Manning Family Children's formerly known as Children's Hospital of New Orleans is a non-profit, pediatric acute care children's teaching hospital located in New Orleans, Louisiana. The hospital has 229 pediatric beds and is affiliated with the Louisiana State University Health Sciences Center. The hospital is a member of LCMC Health and is the only children's hospital in the network. The hospital provides comprehensive pediatric specialties and subspecialties to infants, children, teens, and young adults aged 0–21 throughout New Orleans and the state of Louisiana. CHNOLA also sometimes treats adults that require pediatric care.

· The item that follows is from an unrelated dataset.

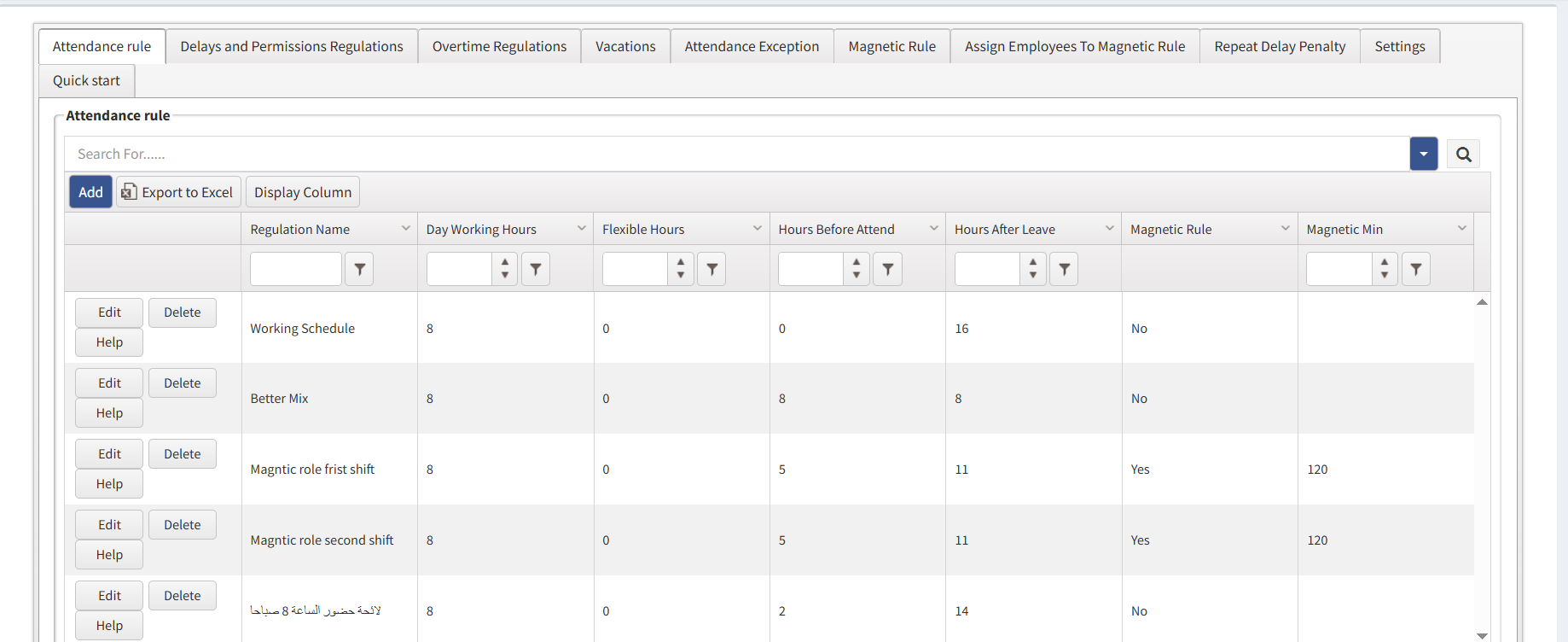Click filter icon under Hours Before Attend
The width and height of the screenshot is (1568, 642).
click(x=887, y=270)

CHNOLA also features the largest pediatric emergency department in the region and is the largest provider of pediatric health services in Louisiana.

Children's Hospital offers a wide range of inpatient and outpatient pediatric care, including a Pediatric intensive care unit, Neonatal intensive care unit, and a parenting education center. The hospital admits over 7,000 inpatient and 170,000 outpatient visits each year. The hospital services the entire state of Louisiana and Gulf Coast region.

==History==
Children's Hospital is operated as a non-profit organization, run by an independent board of trustees. It was originally opened as a rehabilitation center for physically handicapped children in 1955 under the name Crippled Children's Hospital. The facility was expanded into a full-service hospital and given the name Children's Hospital of New Orleans in 1976.

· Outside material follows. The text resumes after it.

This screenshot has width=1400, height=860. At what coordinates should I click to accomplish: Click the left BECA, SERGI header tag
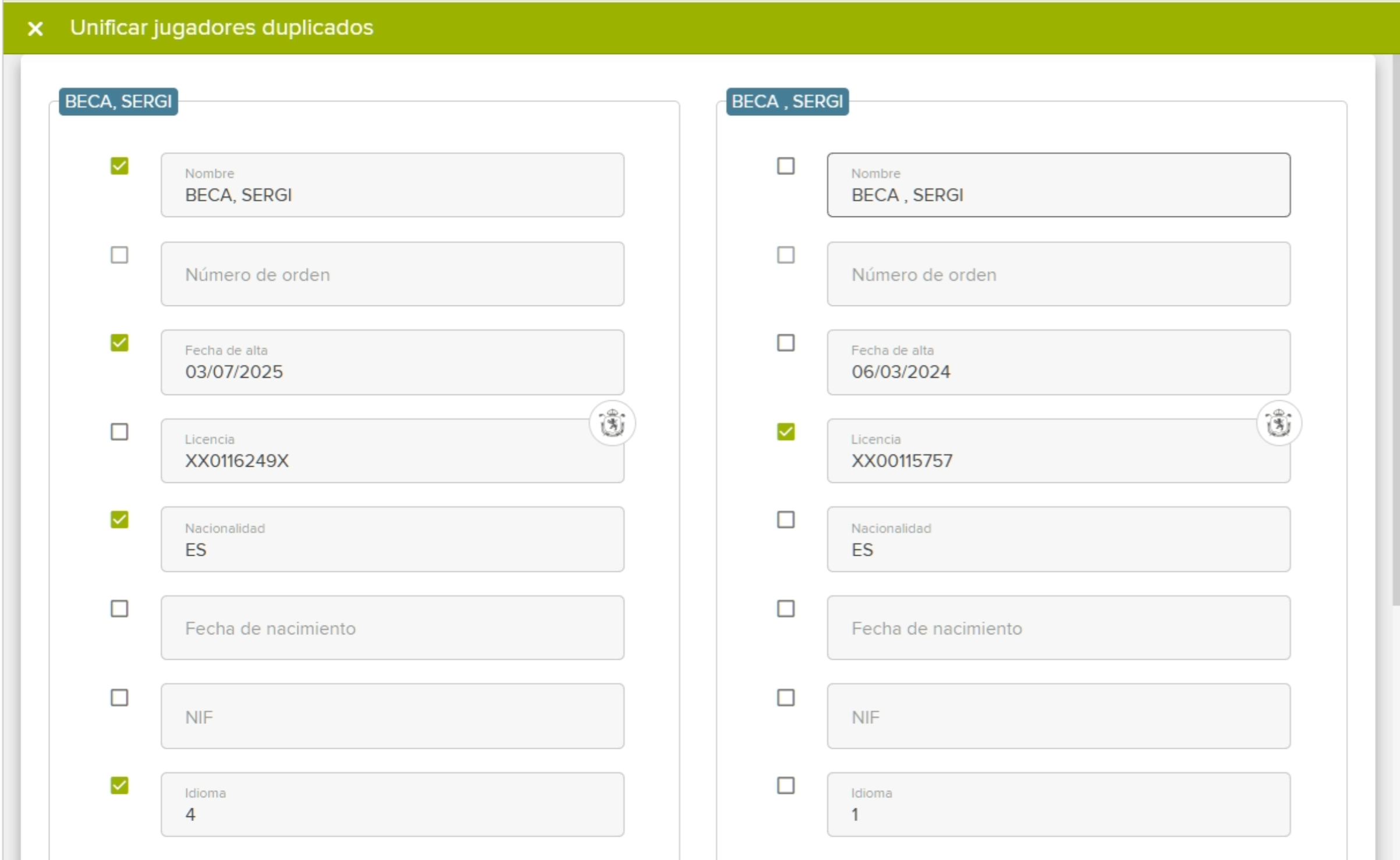[x=118, y=102]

In 2007, Children's Hospital acquired the former campus of DePaul Hospital a few blocks to its north and renamed it the Calhoun Campus.

In 2014, Children's Hospital acquired the immediately adjacent campus of the former New Orleans U.S. Marine Hospital. At the time the historic buildings were in poor condition after years of neglect, and the hospital renovated most of them as administrative and physicians' offices and a conference center, a Hogs House Family Center, and a Ronald McDonald House. An old plantation house was restored to its 1850s appearance and was put into use as a coffeehouse; it was renamed Hales Cottage in honor of Marine Hospital pediatrician and Children's Hospital board member Stephen Hales and his wife Nancy Hales.

During the hospital's 70th anniversary celebration on February 5, 2025, it was announced that its new name would be Manning Family Children's.

==About==
The main hospital is located in the University District of Uptown New Orleans. This facility is located along the levee next to the Mississippi River, near the Audubon Zoo and Audubon Park, New Orleans, on the city's old high ground or "sliver by the river" which escaped the flooding of most of the city in the Levee failures in Greater New Orleans, 2005 in the aftermath of Hurricane Katrina. There is also a satellite clinic in the nearby suburb of Metairie and one in Baton Rouge. The hospital has its own power generator and remained operational throughout Hurricane Katrina. Though the hospital received no damage, officials were concerned about the lack of clean water and electricity in the New Orleans area. It was evacuated on September 1, 2005 when the hospital lost water pressure from the city. Children from the hospital were sent to children's hospitals around the U.S. and Canada. The hospital suffered no flood damage and negligible wind damage during the storm. It was fully reopened over a month later on October 10, 2005.

Children's Hospital and Touro Infirmary merged into one hospital system in 2009. Louisiana Children's Medical Center, the parent of Children's Hospital, became the parent to both. Louisiana Children's Medical Center was later renamed LCMC Health.